Lately, common core standards have become an issue for fierce debate: particularly in the state of Georgia. Paul Broun, a Tea Party senate candidate, went so far as to say, “I want to abolish the Department of Education and get rid of Common Core forever.” Many conservative politicians compare Common Core to the Affordable Healthcare Act stating that congress, “passed the bill” before they knew the bill. Assessments that have been specifically targeted to evaluate a student’s performance based on their exposure to the standards have been scrutinized for being entirely too difficult or poorly written.
I tend to attempt keep politics outside of my classroom as much as possible and teach the only way I know how to teach. I found some validity in common core standards (as about 90% of them aligned with Georgia Performance Standards) and even appreciated cross-curicular standards (RIT) that were added to literature standards. In many ways, it challenged me to try to make the impossible happen: make informational text…fun.
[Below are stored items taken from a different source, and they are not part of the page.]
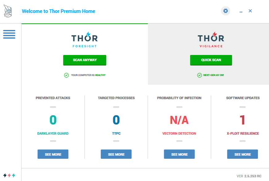The height and width of the screenshot is (181, 269).
Task: Click the Thor helmet logo icon
Action: (8, 11)
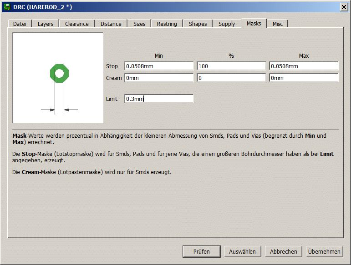This screenshot has width=351, height=265.
Task: Edit the Stop percent value field
Action: [231, 66]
In my “big year out,” a gap year in between my first and third year of teaching at the same school, I taught at a “SIG” school, also known as a school with a few improvement grants designed to boost achievement using funding from third parties. I consider this particular experience absolutely invaluable to my development as an educator. I learned how to find joy in my job no matter the circumstance. I learned how to take in criticism that is constructive and purge criticism that is destructive. I developed a thick skin. Most importantly, I found a way to become creative with instruction inside a very structured box.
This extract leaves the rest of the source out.